Woodpeckers tend to create larger visible areas of bark damage around the hole as they widen it out to get to the insect they are after. If there is an insect in the trunk, it is a good thing to have the woodpecker trying to get it out for you. The tree may still react to the damage with a large flow of sap, but it should heal in a few days.

Bacteria can grow on the sap and cellulose inside a tree trunk.

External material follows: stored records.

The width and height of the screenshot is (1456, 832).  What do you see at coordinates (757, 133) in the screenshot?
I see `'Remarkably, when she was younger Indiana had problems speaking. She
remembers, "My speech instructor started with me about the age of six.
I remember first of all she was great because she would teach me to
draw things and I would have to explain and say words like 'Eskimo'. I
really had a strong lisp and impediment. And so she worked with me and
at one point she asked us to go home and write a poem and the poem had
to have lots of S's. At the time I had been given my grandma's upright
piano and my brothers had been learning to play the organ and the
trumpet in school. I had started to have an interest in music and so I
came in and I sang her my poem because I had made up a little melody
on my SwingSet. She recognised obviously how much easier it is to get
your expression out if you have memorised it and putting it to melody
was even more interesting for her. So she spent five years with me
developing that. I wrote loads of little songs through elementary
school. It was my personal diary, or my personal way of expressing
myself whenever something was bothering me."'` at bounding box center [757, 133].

The bacteria and fungi that decay wood may get into live trees through insect and animal damage, through cracks created during wind storms and through holes left from dead branches that die naturally on all plants.

Since there is very little oxygen inside a tree trunk, the bacteria grow anaerobically. The result is bad-smelling sap oozing out of the tree due to the pressure that builds up from the created gasses. The sap is often colored white or yellow because of the bacteria. It is kind of like a runny nose in appearance. The colored sap stains the bark, making it obvious the tree has a problem. It is easy to spot elm trees that commonly have this problem because two branches split and the dead bark between the trunks starts to decay.

Boring insect females pick trees that are already weak to lay their eggs since the weak tree has less sap to use in its attempt to kill the larvae. Your tree is notably weaker because the leaves are a lighter shade of green than the other trees. You should keep up the watering and fertilizing, but stop fertilizing four to six weeks ahead of the first frost date in order for the tree to go dormant properly. You might want to try a systemic insecticide if you find borers present.

If the tree can maintain its health, it will compartmentalize that area of the tree trunk from the rest of the tree and it should heal on its own. Willows are all more prone to insects, diseases and shorter life spans than most other trees.